Land grabbing is only one cause of extreme poverty in the hills. Another major problem is the lack of public services available here. The hospitals and schools are few and far between and difficult for many hill people to reach. Their homes are remote and the roads are inadequate. Even if they reach a hospital, most of them are meagerly staffed. Many hospitals here have no doctors on a permanent basis, only ones that visit weekly. These doctors, it turns out, often speak only Bengali, making it even more difficult for adivasis to access health services.
Those hill people who have some money to buy vegetable seeds etc and are able to speak to a community leader for permission to cultivate the few hills that still belong to the people, face several challenges. First of all, the hills they have access to are usually of poor soil quality. Secondly, little research has been done on which seeds will work best in these conditions. These hill people know little about the proper care needed to grow crops on these hills and rarely can get hold of an agricultural extension officer to help them. Finally, the markets are controlled by syndicates of Bengalis. They are denied easy access to these markets and they cannot negotiate for fair prices as language and cultural attitudes act as barriers.
Many of the hill people do receive government support in the form of VGF however, much of the rice meant for VGF is often sold off at subsidized rates at markets as the government finds it challenging to deliver the rice to more remote areas in the CHT. Widows allowance is given to women who lose their husbands, but divorced women or abandoned women receive no support though most of them must support their family alone, and are in effect female headed households for their entire lives, though this is a problem across the nation, not in the hills alone.

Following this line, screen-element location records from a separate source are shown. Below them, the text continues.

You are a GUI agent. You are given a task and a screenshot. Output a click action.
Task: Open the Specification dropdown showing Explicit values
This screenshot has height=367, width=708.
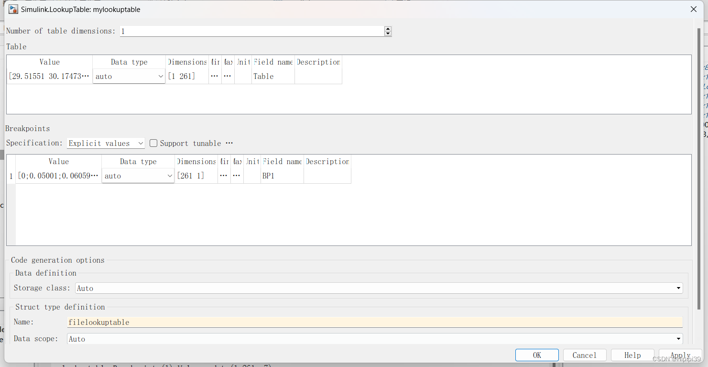pos(141,143)
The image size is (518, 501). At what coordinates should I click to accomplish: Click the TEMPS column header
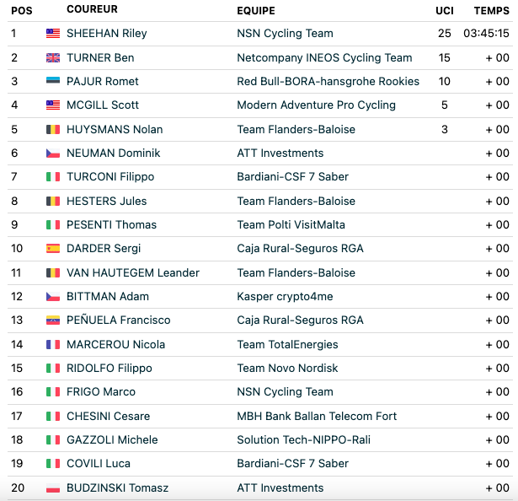[492, 11]
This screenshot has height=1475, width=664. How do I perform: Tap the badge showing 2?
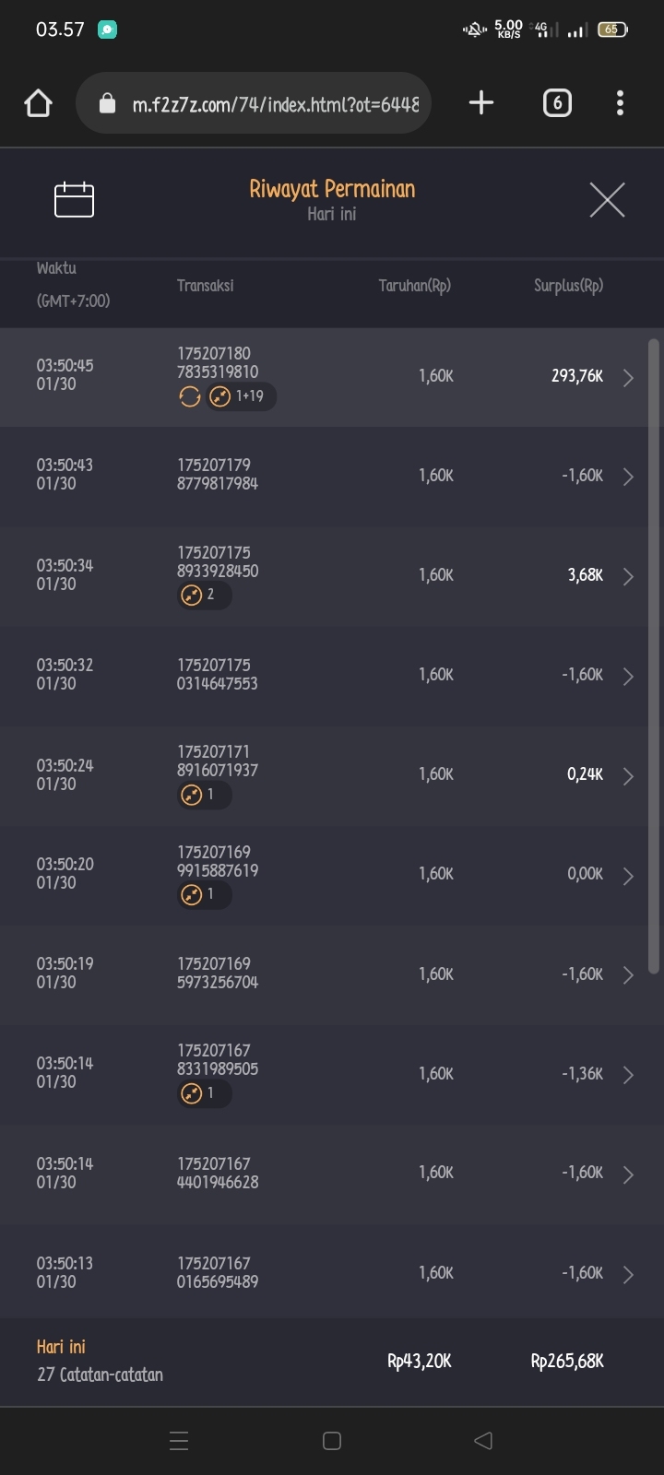(x=204, y=595)
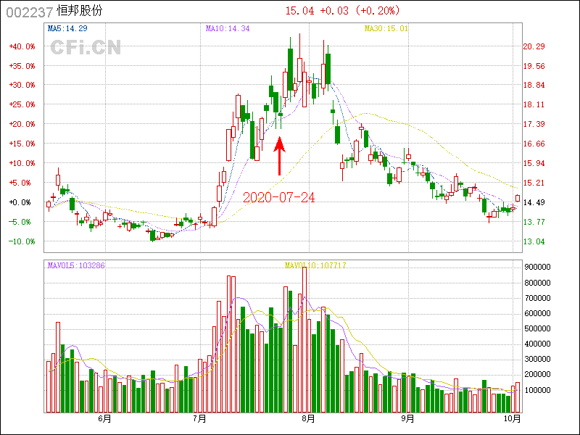Click the CFi.CN watermark logo
580x435 pixels.
(86, 48)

Finally, there are no economic opportunities for the people in the hills. There are hardly any factories, no manufacturing, only a few service related ventures and almost no jobs! I met at least five children on my short trip whose parents had worked hard to take them through class 10, but even after that, there were no jobs for them to try for. What is the point of sending kids to school if there is nothing for them to do with their education? Adolescent girls are expected to look after younger children in the household, till they get married, and adolescent boys are expected to work as day laborers. So the intergenerational transfer of poverty continues.
When I asked the families who their role models were, they had none. When I asked whom they aspired to be like, they could not think of anyone. On further probing, I discovered that the most successful people they knew were the Members (local government officials). These poor have no social capital or networks in any other echelons of society. Their wants are minimal and their aspirations non-existent.
As citizens of Bangladesh, we can dream of a nation where people are treated equally, where everyone has access to skills and education and a means to earn a living. This dream is not far-fetched. Bangladesh is a leader in poverty innovation. We invented micro finance. We invented ORS. We have shown the world how to achieve high scores on social indicators, maternal mortality, family planning, women's empowerment. Now it is time for us to lead the way again. Our Finance Minister has promised in this year's budget speech, to eradicate extreme poverty by 2018. Let us build a fully inclusive nation that we can be proud of!